The 2018 season was supposed to be a year of significant growth for De’Anthony Melton, a high-motor, high-IQ point guard prospect. Instead, he sat out from a NCAA rules violation.
A 3-point shot has become something of a prerequisite for playing almost any position in the modern NBA. But especially for point guards.
No matter how good an initiator prospect is at everything else — playmaking, defending, rebounding, hustling, cutting — if he cannot force defenses to respect his shot, there will be skepticism surrounding his potential impact.
Evaluating De’Anthony Melton is a microcosm of that phenomenon.
During his lone season with the USC Trojans, he shot an ugly 28 percent on 74 3-point attempts. His mechanics were just as ugly, employing a catapult-like two-motion release that would make Michael Kidd-Gilchrist blush.

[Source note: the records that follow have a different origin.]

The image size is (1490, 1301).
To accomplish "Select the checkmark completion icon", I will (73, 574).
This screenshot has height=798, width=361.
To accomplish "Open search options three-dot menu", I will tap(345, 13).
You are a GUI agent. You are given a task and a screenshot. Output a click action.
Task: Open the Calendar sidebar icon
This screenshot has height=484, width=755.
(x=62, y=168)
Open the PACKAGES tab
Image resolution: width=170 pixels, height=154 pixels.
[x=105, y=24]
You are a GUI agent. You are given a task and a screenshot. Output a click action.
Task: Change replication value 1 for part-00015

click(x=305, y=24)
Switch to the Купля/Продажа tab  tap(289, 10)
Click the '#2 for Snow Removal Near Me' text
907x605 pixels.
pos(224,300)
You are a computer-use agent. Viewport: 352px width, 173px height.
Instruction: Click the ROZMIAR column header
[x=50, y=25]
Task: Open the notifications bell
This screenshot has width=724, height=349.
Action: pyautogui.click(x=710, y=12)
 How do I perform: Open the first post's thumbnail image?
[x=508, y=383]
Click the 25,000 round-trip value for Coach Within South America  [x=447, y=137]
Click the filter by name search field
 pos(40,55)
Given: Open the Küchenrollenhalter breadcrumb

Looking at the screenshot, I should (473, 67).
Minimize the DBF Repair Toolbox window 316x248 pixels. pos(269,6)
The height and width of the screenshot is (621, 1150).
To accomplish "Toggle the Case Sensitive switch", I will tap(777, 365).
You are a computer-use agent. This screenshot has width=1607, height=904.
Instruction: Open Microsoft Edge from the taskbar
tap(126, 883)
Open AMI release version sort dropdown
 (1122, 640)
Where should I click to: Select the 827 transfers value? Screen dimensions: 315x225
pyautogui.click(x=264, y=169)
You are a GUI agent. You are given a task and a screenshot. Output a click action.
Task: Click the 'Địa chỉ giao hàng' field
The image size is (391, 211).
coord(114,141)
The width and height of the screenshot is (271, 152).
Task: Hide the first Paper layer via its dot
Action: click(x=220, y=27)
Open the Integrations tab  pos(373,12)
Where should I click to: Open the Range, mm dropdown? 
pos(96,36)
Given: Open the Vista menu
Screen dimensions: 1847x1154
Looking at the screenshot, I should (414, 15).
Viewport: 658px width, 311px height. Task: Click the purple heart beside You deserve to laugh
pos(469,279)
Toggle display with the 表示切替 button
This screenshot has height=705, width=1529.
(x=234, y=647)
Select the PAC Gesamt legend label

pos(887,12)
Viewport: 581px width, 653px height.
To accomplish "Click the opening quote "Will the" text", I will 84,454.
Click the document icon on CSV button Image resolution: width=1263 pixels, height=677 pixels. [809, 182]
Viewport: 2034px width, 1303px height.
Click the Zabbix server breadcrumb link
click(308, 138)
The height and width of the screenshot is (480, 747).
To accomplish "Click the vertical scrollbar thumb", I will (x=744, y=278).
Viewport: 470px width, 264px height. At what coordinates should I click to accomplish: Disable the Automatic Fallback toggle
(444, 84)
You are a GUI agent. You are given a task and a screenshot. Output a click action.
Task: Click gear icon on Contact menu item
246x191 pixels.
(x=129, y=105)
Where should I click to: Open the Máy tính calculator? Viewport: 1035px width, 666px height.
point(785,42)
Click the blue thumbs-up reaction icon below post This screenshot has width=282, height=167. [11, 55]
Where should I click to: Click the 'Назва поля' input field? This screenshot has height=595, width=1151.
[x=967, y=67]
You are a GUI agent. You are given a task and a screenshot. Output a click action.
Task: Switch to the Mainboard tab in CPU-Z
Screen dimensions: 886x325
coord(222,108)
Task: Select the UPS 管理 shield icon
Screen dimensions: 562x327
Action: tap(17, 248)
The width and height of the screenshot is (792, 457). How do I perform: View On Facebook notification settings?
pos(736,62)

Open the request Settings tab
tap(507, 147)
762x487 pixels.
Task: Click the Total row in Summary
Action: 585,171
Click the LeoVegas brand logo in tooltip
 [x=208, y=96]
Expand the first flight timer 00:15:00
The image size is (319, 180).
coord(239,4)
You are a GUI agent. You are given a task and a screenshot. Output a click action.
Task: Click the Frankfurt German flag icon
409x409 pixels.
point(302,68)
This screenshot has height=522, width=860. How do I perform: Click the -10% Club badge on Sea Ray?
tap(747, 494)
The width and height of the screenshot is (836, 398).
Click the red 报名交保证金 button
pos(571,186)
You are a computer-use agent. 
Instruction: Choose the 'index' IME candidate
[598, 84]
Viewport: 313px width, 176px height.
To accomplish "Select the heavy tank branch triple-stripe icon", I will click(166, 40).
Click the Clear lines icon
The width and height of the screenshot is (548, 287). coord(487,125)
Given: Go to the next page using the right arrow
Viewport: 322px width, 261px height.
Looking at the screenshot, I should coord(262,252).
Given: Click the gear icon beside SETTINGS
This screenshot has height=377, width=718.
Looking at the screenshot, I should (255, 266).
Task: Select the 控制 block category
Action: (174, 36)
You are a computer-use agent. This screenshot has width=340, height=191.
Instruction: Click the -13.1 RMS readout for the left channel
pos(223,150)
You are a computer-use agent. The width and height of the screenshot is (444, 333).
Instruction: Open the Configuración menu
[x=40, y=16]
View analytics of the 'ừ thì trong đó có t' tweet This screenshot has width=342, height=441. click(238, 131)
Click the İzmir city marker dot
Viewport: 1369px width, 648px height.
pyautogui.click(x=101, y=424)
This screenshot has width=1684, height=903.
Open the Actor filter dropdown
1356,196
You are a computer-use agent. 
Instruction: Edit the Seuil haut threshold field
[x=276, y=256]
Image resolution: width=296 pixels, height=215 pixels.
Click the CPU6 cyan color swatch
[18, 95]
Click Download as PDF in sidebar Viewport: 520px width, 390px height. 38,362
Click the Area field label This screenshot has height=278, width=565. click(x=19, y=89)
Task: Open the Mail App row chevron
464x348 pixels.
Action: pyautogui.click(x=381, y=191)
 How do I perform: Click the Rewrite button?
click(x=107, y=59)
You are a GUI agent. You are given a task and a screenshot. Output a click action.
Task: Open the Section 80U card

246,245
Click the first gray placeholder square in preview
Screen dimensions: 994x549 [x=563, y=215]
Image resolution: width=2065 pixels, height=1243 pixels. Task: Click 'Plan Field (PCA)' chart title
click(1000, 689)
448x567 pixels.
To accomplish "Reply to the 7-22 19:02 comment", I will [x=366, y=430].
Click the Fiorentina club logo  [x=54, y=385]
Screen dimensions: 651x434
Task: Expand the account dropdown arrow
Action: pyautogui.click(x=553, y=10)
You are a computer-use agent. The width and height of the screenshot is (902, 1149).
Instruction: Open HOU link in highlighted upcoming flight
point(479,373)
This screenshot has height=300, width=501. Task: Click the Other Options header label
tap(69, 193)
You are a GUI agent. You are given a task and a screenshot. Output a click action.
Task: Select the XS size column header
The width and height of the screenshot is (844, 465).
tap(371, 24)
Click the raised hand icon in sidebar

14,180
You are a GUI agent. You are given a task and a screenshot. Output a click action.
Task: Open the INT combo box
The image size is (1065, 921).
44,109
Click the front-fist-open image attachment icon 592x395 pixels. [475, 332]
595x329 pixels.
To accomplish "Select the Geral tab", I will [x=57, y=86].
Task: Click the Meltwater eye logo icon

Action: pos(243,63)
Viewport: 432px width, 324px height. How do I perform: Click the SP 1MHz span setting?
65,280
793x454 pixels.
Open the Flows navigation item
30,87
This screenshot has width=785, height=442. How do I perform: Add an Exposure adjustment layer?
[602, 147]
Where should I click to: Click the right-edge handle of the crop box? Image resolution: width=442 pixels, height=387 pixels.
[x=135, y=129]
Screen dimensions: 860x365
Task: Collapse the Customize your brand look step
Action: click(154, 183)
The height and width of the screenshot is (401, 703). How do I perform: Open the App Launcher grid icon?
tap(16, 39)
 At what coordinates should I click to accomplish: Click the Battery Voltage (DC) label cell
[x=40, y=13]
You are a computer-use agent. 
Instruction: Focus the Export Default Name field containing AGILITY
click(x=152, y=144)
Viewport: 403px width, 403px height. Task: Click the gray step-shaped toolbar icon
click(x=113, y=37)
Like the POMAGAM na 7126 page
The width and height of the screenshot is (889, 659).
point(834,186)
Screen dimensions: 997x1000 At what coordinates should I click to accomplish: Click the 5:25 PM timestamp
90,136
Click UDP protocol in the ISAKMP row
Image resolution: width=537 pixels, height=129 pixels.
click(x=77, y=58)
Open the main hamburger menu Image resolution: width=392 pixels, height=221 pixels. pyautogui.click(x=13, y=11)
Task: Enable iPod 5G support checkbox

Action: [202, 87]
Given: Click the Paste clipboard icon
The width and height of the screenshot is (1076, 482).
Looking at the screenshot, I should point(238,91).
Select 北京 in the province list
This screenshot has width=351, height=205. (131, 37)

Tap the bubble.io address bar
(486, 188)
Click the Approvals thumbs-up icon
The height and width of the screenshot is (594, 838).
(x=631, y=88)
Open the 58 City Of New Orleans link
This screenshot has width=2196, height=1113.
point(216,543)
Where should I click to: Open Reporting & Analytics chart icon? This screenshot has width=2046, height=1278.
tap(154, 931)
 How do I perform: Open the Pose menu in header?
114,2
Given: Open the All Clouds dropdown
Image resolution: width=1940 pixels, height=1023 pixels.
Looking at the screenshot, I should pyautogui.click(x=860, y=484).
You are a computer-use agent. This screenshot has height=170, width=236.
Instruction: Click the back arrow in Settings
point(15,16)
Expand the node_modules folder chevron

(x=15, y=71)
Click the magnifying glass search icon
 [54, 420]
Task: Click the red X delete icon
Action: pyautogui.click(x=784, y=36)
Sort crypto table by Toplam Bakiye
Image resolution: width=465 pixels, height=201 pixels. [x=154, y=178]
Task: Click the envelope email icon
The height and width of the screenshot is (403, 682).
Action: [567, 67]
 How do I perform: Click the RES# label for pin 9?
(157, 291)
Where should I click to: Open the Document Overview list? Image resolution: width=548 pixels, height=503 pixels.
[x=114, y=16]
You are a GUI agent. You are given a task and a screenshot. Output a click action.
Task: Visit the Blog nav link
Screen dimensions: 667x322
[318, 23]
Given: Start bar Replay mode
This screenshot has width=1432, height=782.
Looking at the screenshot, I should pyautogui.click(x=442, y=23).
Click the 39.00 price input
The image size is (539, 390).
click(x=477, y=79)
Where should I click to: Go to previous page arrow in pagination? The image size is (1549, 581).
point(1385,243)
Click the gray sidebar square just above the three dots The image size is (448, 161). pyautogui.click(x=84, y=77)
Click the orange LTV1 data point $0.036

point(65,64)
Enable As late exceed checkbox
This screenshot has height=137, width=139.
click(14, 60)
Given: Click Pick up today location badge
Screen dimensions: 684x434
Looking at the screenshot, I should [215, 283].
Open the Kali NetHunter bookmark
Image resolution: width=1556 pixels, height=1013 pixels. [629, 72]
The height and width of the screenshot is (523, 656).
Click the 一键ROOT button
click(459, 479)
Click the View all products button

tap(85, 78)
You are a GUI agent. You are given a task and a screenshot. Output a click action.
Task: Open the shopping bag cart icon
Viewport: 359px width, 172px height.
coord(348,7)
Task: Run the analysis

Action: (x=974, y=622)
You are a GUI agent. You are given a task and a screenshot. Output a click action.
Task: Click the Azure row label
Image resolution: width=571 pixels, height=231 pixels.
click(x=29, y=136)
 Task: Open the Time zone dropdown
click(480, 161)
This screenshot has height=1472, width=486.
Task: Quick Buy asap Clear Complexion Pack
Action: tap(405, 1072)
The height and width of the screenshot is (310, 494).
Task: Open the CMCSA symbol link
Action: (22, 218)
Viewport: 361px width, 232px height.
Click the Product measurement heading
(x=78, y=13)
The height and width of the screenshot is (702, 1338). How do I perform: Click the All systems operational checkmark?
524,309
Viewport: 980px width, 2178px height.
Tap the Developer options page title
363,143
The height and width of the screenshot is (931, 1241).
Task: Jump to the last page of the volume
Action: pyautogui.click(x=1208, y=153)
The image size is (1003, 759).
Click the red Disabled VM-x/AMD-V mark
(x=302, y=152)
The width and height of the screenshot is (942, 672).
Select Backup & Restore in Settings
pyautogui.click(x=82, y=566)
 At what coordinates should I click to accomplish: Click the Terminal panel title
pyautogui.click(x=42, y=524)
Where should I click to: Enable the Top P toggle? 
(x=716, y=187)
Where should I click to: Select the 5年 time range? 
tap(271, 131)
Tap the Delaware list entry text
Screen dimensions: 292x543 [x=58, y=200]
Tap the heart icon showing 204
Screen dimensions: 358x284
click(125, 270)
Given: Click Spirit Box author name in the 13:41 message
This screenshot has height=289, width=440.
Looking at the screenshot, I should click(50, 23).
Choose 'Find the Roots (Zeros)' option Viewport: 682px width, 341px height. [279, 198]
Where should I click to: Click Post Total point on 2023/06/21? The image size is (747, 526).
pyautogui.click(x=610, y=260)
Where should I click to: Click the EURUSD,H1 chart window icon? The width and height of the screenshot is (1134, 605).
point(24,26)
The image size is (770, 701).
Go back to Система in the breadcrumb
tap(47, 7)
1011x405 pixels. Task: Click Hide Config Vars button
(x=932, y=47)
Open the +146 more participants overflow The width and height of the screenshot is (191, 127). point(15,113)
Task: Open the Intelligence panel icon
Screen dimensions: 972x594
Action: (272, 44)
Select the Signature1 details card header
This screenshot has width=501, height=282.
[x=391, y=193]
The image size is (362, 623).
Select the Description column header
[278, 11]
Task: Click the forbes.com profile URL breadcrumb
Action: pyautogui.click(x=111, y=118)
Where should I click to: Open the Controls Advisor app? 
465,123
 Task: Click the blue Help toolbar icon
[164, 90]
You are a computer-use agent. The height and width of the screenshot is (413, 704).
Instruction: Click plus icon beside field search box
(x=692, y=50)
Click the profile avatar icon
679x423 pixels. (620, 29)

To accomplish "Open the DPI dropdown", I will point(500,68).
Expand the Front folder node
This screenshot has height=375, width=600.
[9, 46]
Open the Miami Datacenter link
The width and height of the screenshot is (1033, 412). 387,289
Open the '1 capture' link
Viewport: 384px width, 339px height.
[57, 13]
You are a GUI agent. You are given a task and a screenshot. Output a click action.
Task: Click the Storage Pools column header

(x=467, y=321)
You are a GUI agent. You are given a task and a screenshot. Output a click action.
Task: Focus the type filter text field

Maybe that is a little harsh. But the aesthetics were not there, and the results were far away too. It was a key area for improvement heading into this season and he never got to show the progress, if any, he made.
Given the improvement trajectory, Melton had already shown going from completely off NBA radars (not cracking the RSCI top 200 out of high school) to a likely first-rounder, it should surprise no one that the glimpses we have seen of his changed mechanics look promising.
But even without the jumper, Melton has been an impressive player. He is arguably this year’s best defensive prospect on the wing, using his IQ and anticipation to jump passing lanes for deflections and his wingspan and athleticism to lock opponents up on the ball. Melton is also an instinctual cutter with good offensive feel.
His package of wingspan, defense, IQ and athleticism should make him an attractive selection for any team, but especially for an Orlando Magic front office that has historically valued all of those things and should also be seeking a point guard.